Twitter Settles With FTC - Judson
http://voices.washingtonpost.com/posttech/2010/06/twitter_settles_charges_by_ftc.html

======
cedsav
From the FTC website, the list of "reasonable steps" that twitter (and really,
any web app) should have taken:

* requiring employees to use hard-to-guess administrative passwords that are not used for other programs, websites, or networks;

* prohibiting employees from storing administrative passwords in plain text within their personal e-mail accounts;

* suspending or disabling administrative passwords after a reasonable number of unsuccessful login attempts;

* providing an administrative login webpage that is made known only to authorized persons and is separate from the login page for users;

* enforcing periodic changes of administrative passwords by, for example, setting them to expire every 90 days;

* restricting access to administrative controls to employees whose jobs required it; and

* imposing other reasonable restrictions on administrative access, such as by restricting access to specified IP addresses.

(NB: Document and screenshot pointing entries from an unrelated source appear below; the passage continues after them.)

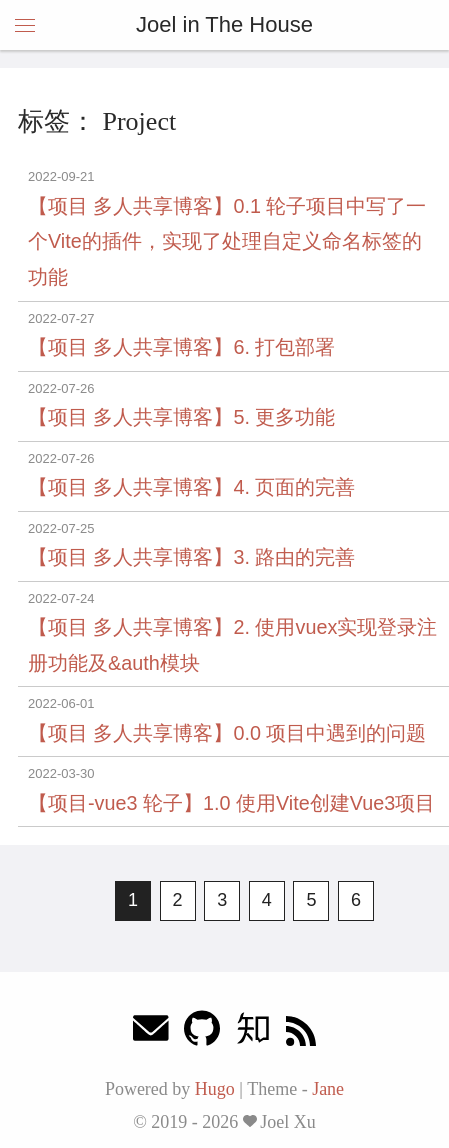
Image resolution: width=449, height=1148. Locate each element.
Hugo (215, 1089)
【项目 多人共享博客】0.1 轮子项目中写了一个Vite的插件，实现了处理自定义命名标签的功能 (227, 241)
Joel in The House (224, 24)
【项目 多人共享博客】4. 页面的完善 (192, 487)
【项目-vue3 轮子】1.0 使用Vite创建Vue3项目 (231, 803)
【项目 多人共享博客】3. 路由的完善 (192, 557)
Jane (328, 1089)
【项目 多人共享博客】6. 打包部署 (182, 347)
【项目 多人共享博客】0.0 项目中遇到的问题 (227, 733)
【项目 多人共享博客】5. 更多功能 (182, 417)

[<http://ftc.gov/opa/2010/06/twitter.shtm>]

------
gojomo
So the FTC reads about horses escaping, tells the farmer to close the barn
door, and reports that as a successful enforcement action. Woohoo, your tax
dollars at work!

Twitter didn't need any federal regulator to tall them to improve their
practices; the embarrassment of the well-publicized incident -- and their
continuing growth as a prominent target -- gives them all the motivation they
need.